6. In nutshell, case of the accused, as has been highlighted
in the grounds of petition and further canvassed by Mr. R.K. Bawa,
learned Senior counsel representing the petitioner duly assisted by
Mr. Jeevesh Sharma, Advocate, is that complaint sought to be
quashed is not maintainable for the reason that accused-company i.e.
Tara Business Group Pvt. Ltd., on whose behalf cheque in question
was allegedly issued by accused No.2, has not been impleaded
through natural person. Mr. Bawa submitted that since company is a
juristic person, same is required to be impleaded through a natural
person. He submitted that since on account of aforesaid omission on
the part of the complainant, accused No.1 cannot be said to have
been impleaded as an accused in the complaint initiated at the behest
of the complainant, complaint filed against other accused i.e. directors
of the company is not maintainable. To substantiate his aforesaid
arguments, he placed reliance upon judgments rendered by Hon'ble
Apex Court in Aneeta Hada v. Godfather Travels & Tours (P) Ltd.,
(2012) 5 SCC 661, and Associated Cement Co. Ltd. Vs.
Keshavand, (1998) 1 SCC 687 as well as judgment dated
11.09.2023, passed by the Coordinate Bench of this Court in Cr.MMO
No.109 of 2020, tilted as Prithi Pal Singh Vs. State of Himachal
Pradesh, wherein it came to be ruled that in the absence of specific
7
averment in the complaint with regard to day-to-day functioning and
over-all control of the person, proposed to be held vicariously liable,
no complaint is maintainable against such person and prosecution
launched beyond prescribed period of limitation is also not tenable.

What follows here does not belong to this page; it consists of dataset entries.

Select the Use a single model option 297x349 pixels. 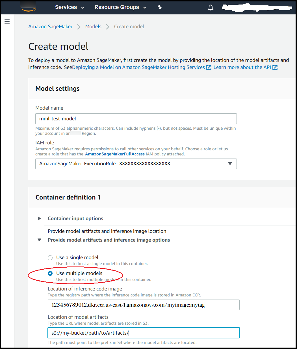50,257
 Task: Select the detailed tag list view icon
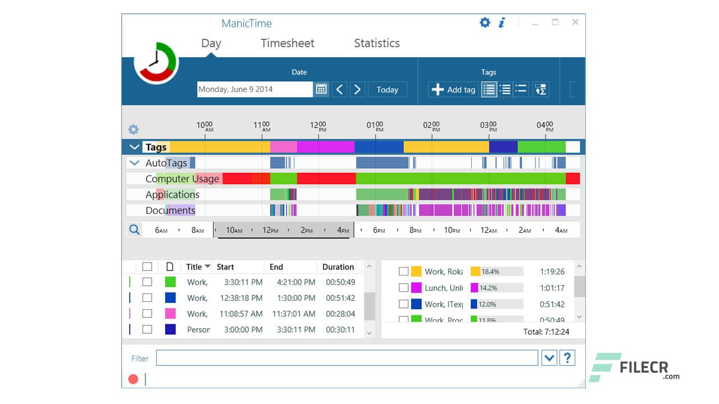coord(489,89)
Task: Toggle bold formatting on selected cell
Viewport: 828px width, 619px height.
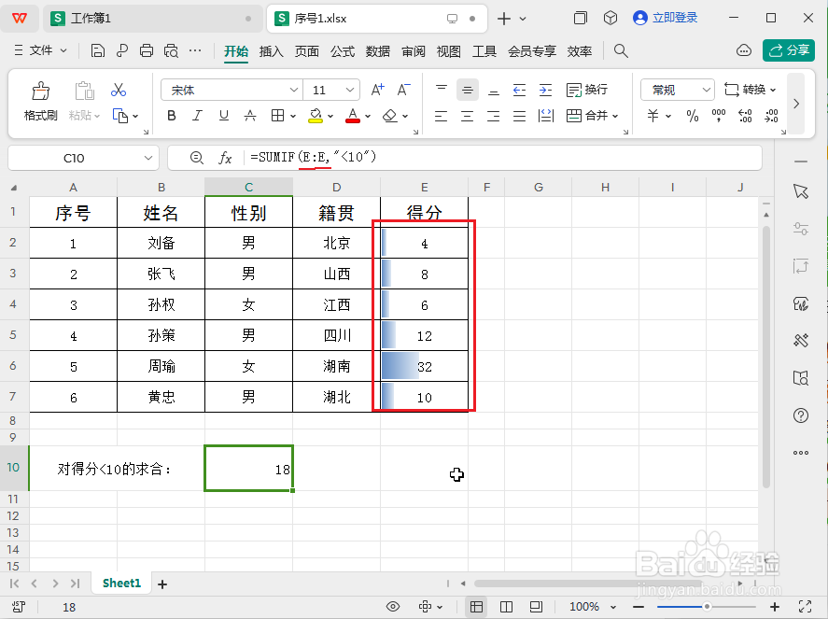Action: (170, 115)
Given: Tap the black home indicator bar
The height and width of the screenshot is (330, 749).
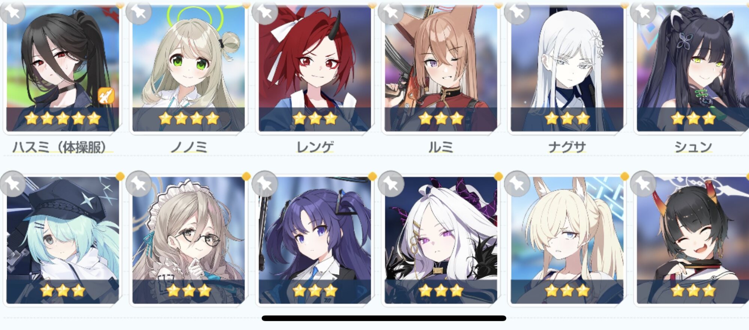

Mr. Bawa, learned Senior Counsel for the petitioner, further argued
that there is no whisper in the complaint with regard to role, if any,
played by accused No.2 to 6 in day to day affairs of the company, as
such, complaint deserves to be quashed and set aside. He further
submitted that though aforesaid grounds/objections were very much
taken at the behest of accused at the time of framing of notice of
accusation, but court below failed to take note of them at the relevant
time, as such, order dated 17.01.2020, thereby putting notice of
accusation to the accused, is also not sustainable in the eye of law.
7. To the contrary, Mr. Parmod Singh Thakur, learned
counsel for the complainant, while supporting the impugned order
dated 17.01.2020 (Annexure P-1), vehemently argued that present
petition is not maintainable, rather same deserves outright rejection
because the accused have not approached Court with clean hands.
He submitted that grounds, otherwise sought to be raised through
instant petition, already stand adjudicated by this Court vide judgment
dated 25.02.2016 passed by this Court in Cr.MMO No.150 of 2015.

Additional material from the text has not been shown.